Uma nova aérea de baixo-custo e longo alcance está prestes a surgir na Suíça: a Swiss Skies quer conectar a Basileia com o mundo, inclusive o Brasil.
O atual piloto da Ryanair e empresário Alvaro Oliveira é um dos fundadores da Swiss Skies, juntamente com Armin Bovensiepen, que trabalhou na Air Berlin e na Austrian Airlines. Estes dois, juntamente com outros dois veteranos da aviação com nomes ainda não revelados, são os líderes da nova companhia.
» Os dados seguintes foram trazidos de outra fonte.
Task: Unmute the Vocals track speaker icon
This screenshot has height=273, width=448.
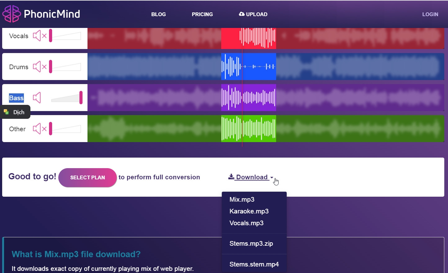Action: tap(40, 36)
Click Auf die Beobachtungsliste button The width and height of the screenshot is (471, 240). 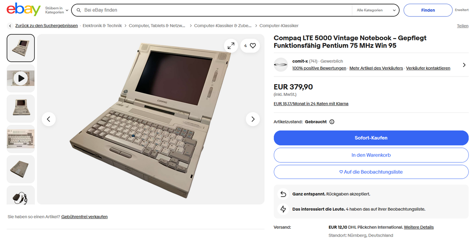pyautogui.click(x=371, y=172)
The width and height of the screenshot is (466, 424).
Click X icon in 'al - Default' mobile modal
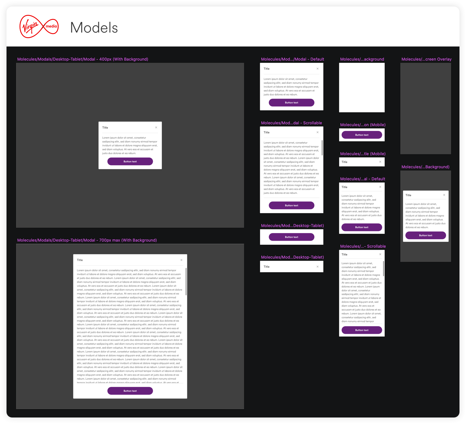[380, 187]
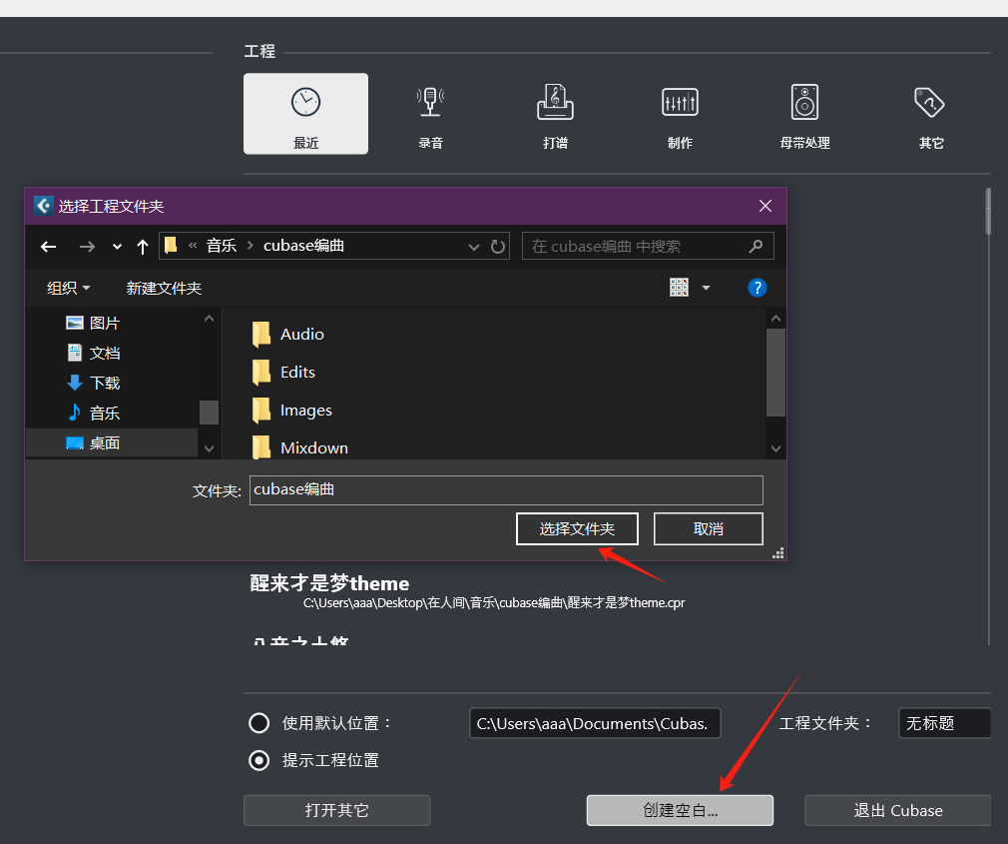Click the change view grid icon
This screenshot has height=844, width=1008.
(679, 287)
A nova empresa já iniciou uma captação para decolar e espera ter ao menos $100 milhões de dólares para dar início ao novo projeto. Apesar do nome oficial do projeto ser Swiss Skies, a companhia aérea em si pode ter outro nome.
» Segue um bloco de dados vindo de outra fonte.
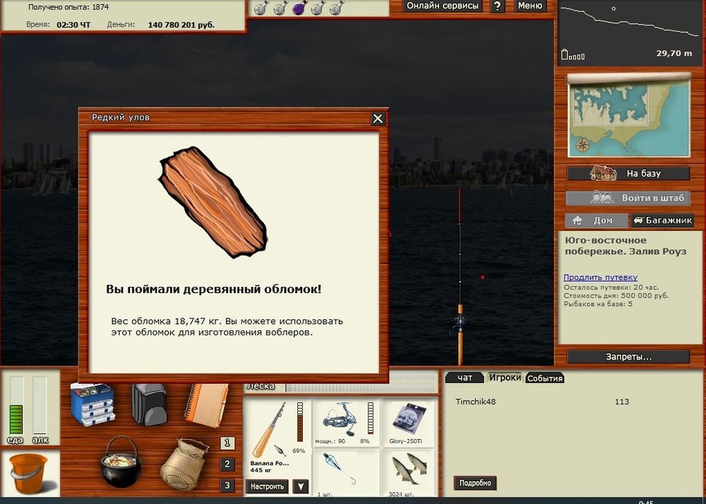Click the Продлить путевку link
Screen dimensions: 706x504
pyautogui.click(x=600, y=277)
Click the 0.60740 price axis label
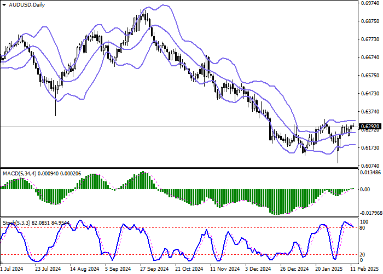 (x=369, y=165)
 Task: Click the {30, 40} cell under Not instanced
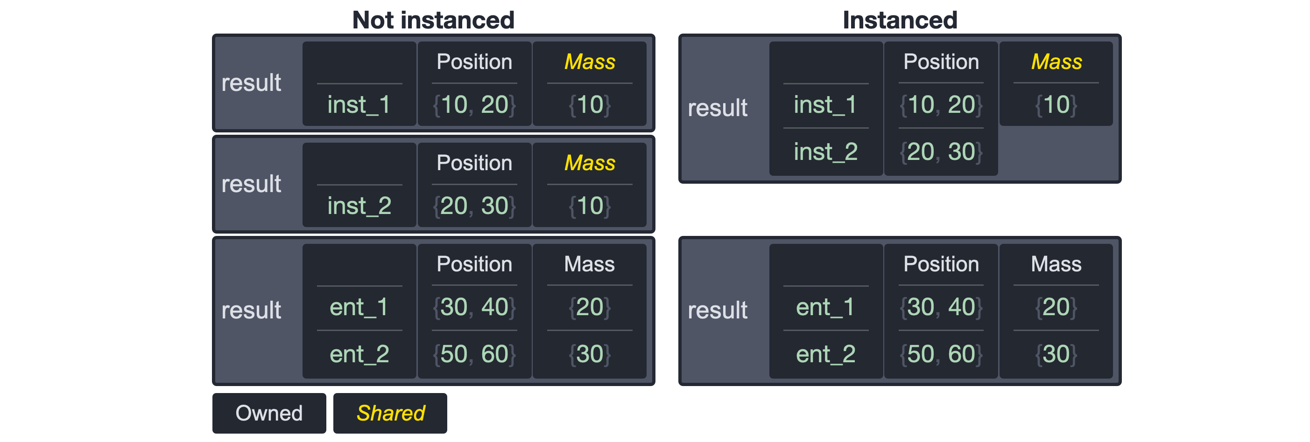(x=474, y=307)
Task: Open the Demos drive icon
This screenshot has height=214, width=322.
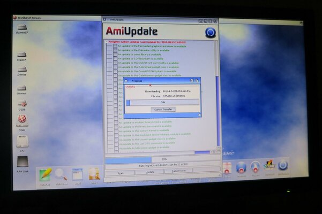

A base da companhia será o Euroaeroporto da Basiléia-Mulhouse-Friburgo. O grande e diferente nome se deve à característica do aeroporto: é instalado na tríplice fronteira entre a Suíça, França e Alemanha, atendendo respectivamente as cidades da Basiléia, Friburgo e Mulhouse. É um dos poucos no mundo a ter três códigos IATA, um para cada país: BSL, MLH, EAP.
Já o seu código ICAO é LFSB por estar no lado francês da fronteira. A partir deste Euroaeroporto a empresa irá operar o Airbus A321LR focando inicialmente nos Estados Unidos: uma das primeiras rotas deverá ser para Cincinnati no estado do Ohio.
Segundo Alvaro, existe uma grande demanda para esta rota devido à conexão farmacêutica e médica que as indútrias das duas cidades estabeleceram. “Hoje é um pesadelo voar entre as duas cidades”, declarou Alvaro. A Basileia hoje é a sede das empresas farmacêuticas Novartis e Roche, já Cincinnati é um grande centro acadêmico da área.
A nova empresa espera ter um custo 30% menor que as concorrentes e começar a dar lucro no seu terceiro ano, com margens confortáveis dentro da média da indústria.
“Não existe dúvida do potencial desta aérea. Os novos modelos low-cost long-haul são menos testados mas sugerem que se você usa uma nova aeronave e possui uma base de custos eficientes, é possível começar com um nicho e crescer”, declarou Alex Paterno, analista na Investec.
Os preços irão se manter baixos através das tarifas sem nenhum benefício: os passageiros terão que pagar por extras como comida, entretenimento a bordo, marcação de assentos e bagagens.
Os planos da companhia, além dos Estados Unidos, são destinos no Caribe, Ásia, Oriente Médio e Brasil, a partir de diversos pontos na Europa. A companhia não planeja realizar voos domésticos ou eurodomésticos. Ao invés do método atual de hub, a empresa irá focar na operação ponto a ponto, utilizando aeroportos menos populares de grandes centros.
Para o Brasil a companhia provavelmente irá abrir voos a partir de outras bases sem ser a da Basileia: a cidade suíça não tem grande demanda para o Brasil e vice-versa, e sem o sistema de hub não existe grande vantagem para o passageiro.
Mas o grande ponto é o Airbus A321LR (A321neoLR): a aeronave teria alcance para fazer voo direto partindo da Suíça apenas para Natal com seu alcance de 4 mil milhas náuticas (7.400km), e para isso terá que levar apenas 180 passageiros ante sua capacidade máxima de 244.